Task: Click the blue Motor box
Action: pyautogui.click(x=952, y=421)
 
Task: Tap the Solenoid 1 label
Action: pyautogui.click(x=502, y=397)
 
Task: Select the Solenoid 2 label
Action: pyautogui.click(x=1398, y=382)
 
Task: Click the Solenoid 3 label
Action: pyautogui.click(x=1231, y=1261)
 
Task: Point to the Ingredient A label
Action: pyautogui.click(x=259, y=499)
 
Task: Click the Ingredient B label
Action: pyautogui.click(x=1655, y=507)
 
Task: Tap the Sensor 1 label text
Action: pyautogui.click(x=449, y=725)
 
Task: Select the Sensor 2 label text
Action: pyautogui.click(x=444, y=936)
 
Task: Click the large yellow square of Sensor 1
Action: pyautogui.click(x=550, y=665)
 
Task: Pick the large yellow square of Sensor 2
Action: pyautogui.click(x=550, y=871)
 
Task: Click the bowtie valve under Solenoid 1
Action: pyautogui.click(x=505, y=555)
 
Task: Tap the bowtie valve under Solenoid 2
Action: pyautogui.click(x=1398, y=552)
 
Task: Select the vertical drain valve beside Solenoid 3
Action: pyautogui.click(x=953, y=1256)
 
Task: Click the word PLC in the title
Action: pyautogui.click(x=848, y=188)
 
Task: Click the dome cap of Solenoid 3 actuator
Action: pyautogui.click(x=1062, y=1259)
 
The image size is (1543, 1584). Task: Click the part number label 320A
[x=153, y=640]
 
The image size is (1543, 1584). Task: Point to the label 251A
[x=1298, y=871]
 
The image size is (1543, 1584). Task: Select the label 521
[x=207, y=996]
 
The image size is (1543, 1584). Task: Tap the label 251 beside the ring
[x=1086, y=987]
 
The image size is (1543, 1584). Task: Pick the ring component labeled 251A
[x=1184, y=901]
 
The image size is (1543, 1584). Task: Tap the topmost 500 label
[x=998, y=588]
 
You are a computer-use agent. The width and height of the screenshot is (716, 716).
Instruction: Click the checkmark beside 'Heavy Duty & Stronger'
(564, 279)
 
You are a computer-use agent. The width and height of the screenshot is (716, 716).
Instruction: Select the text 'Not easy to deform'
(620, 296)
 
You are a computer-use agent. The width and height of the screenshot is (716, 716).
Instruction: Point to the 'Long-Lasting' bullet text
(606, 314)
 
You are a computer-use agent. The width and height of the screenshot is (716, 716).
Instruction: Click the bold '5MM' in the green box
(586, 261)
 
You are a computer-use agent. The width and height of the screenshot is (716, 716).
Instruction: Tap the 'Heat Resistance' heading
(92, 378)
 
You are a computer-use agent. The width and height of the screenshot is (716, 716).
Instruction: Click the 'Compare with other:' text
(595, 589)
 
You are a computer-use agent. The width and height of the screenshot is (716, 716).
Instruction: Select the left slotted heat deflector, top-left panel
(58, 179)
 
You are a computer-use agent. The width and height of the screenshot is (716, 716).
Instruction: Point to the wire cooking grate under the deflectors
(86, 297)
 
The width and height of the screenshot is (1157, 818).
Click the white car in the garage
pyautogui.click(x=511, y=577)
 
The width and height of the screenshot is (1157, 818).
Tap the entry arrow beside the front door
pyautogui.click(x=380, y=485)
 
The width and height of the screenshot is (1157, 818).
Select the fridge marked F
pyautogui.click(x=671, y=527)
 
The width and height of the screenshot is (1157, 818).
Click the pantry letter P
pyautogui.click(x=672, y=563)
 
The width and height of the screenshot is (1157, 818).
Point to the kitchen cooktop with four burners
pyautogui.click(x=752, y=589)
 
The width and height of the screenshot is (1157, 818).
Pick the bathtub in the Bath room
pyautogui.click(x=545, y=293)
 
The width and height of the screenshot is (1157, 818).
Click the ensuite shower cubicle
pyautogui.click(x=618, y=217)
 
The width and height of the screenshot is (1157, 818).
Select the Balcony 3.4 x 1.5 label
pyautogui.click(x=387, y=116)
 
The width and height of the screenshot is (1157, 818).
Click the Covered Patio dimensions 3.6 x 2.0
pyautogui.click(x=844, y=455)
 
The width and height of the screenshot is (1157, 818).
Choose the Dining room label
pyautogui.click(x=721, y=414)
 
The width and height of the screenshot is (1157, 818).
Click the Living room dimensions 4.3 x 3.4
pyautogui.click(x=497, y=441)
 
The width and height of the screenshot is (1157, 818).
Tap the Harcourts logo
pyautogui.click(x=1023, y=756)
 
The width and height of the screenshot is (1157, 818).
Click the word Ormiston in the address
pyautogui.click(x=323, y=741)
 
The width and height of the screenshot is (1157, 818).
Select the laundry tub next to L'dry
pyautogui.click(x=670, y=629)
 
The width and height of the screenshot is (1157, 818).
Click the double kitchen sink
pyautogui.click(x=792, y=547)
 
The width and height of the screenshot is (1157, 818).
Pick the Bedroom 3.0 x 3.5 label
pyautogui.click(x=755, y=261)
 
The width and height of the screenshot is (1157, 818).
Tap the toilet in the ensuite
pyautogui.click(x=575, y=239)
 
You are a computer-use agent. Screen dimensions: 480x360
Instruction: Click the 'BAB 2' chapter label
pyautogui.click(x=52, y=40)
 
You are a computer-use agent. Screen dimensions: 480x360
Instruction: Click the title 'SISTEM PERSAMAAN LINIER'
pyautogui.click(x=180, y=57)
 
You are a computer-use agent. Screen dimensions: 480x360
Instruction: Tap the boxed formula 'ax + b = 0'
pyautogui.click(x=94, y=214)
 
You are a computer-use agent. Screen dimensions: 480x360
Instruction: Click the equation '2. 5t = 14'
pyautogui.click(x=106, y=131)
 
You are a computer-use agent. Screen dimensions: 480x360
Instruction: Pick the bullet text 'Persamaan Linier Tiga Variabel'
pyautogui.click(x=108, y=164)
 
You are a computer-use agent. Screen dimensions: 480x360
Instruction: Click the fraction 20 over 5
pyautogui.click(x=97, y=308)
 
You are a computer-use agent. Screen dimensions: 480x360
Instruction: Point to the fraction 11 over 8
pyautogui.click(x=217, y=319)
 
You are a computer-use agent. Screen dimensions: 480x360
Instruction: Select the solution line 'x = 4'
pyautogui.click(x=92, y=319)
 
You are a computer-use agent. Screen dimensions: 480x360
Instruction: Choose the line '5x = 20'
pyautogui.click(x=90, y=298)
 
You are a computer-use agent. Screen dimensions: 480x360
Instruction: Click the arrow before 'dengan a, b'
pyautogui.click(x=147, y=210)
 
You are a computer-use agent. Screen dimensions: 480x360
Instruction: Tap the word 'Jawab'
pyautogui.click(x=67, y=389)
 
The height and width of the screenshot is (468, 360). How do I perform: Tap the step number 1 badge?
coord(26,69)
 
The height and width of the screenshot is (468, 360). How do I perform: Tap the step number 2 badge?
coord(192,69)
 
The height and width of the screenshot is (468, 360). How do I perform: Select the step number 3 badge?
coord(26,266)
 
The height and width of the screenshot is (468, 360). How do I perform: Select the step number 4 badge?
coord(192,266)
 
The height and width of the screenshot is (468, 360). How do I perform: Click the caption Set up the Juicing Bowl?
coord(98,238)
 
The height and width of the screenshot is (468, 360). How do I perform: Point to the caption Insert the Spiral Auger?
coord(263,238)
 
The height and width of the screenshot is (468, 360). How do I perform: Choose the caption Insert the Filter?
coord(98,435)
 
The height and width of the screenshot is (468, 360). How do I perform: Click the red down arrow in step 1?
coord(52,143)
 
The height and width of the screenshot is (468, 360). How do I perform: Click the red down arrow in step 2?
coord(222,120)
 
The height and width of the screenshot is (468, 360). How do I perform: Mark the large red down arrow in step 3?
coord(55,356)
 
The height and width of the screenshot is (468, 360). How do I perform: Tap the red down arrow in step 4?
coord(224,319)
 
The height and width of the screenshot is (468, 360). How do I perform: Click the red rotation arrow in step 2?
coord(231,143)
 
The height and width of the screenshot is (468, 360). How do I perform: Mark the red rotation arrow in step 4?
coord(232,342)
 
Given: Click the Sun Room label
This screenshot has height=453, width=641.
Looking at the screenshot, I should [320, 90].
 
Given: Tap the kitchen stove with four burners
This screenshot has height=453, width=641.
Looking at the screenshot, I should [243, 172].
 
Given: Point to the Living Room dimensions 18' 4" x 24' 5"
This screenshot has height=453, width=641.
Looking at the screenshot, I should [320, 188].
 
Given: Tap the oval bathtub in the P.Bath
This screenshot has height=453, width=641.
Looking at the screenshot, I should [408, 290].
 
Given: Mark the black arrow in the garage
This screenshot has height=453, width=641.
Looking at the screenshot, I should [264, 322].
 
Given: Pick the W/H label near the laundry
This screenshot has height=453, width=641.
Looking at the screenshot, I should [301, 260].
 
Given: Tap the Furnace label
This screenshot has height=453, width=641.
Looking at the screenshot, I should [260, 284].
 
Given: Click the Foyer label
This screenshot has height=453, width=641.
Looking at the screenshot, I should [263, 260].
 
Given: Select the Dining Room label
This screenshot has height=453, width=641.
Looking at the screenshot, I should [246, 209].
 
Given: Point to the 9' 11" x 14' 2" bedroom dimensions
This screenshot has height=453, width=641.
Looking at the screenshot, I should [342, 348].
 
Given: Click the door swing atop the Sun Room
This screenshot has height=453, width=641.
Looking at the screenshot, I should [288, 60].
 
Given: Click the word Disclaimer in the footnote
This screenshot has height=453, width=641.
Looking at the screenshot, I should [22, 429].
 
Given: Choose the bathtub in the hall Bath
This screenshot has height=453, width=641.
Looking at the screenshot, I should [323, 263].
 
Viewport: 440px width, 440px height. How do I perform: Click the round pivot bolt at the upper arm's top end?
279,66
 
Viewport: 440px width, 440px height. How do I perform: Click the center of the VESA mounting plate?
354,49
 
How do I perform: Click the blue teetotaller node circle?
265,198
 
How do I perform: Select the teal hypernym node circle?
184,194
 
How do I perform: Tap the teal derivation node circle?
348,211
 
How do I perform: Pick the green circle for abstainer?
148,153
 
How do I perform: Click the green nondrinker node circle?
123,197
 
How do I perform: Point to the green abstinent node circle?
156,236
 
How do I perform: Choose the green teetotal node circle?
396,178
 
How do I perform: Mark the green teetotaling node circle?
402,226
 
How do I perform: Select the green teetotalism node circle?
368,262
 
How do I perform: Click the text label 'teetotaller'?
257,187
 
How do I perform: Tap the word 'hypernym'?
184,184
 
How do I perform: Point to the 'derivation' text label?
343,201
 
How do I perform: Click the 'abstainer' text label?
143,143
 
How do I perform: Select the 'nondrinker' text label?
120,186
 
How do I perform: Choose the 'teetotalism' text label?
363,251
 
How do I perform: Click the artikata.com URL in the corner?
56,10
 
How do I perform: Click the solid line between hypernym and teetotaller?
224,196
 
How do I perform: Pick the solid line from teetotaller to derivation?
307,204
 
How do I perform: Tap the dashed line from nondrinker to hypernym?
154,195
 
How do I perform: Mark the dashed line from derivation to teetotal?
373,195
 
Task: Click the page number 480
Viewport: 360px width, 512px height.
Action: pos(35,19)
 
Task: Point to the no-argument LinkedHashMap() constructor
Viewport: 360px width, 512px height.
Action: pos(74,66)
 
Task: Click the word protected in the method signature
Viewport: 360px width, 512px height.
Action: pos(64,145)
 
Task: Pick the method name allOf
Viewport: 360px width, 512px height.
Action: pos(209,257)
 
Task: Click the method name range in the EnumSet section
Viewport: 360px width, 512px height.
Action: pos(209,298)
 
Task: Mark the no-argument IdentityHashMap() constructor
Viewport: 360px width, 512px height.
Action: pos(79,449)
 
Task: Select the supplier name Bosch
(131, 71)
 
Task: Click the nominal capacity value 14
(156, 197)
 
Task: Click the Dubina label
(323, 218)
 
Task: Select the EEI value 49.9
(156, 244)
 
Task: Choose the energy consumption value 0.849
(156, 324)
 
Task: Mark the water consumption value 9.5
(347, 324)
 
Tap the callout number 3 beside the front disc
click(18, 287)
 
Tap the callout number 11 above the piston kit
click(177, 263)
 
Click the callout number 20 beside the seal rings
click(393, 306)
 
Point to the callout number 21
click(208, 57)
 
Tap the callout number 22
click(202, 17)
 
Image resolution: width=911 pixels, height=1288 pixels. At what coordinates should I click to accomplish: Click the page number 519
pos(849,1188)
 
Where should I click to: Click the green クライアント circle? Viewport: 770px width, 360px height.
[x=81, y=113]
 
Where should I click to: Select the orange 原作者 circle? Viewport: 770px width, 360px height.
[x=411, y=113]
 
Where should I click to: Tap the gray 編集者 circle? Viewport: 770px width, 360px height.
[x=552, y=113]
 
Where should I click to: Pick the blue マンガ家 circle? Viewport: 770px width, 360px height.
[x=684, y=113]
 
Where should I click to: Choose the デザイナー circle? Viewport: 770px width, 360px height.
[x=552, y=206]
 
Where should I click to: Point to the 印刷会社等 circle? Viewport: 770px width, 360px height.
______________________________
Copy the rows again from the beginning through the line containing "Action: pyautogui.click(x=505, y=555)", both ends included. Keep the requests, and shift every x and y coordinate in the answers by adding 41.

### EXERCISE ANSWER
Task: Click the blue Motor box
Action: pyautogui.click(x=993, y=462)
 
Task: Tap the Solenoid 1 label
Action: pyautogui.click(x=543, y=438)
 
Task: Select the Solenoid 2 label
Action: pyautogui.click(x=1439, y=423)
 
Task: Click the Solenoid 3 label
Action: pyautogui.click(x=1272, y=1302)
 
Task: Point to the Ingredient A label
Action: pyautogui.click(x=300, y=540)
 
Task: Click the Ingredient B label
Action: pyautogui.click(x=1696, y=548)
 
Task: Tap the Sensor 1 label text
Action: pyautogui.click(x=490, y=766)
 
Task: Select the Sensor 2 label text
Action: pyautogui.click(x=485, y=977)
 
Task: Click the large yellow square of Sensor 1
Action: pyautogui.click(x=591, y=706)
 
Task: Pick the large yellow square of Sensor 2
Action: pyautogui.click(x=591, y=912)
 
Task: Click the bowtie valve under Solenoid 1
Action: pyautogui.click(x=546, y=596)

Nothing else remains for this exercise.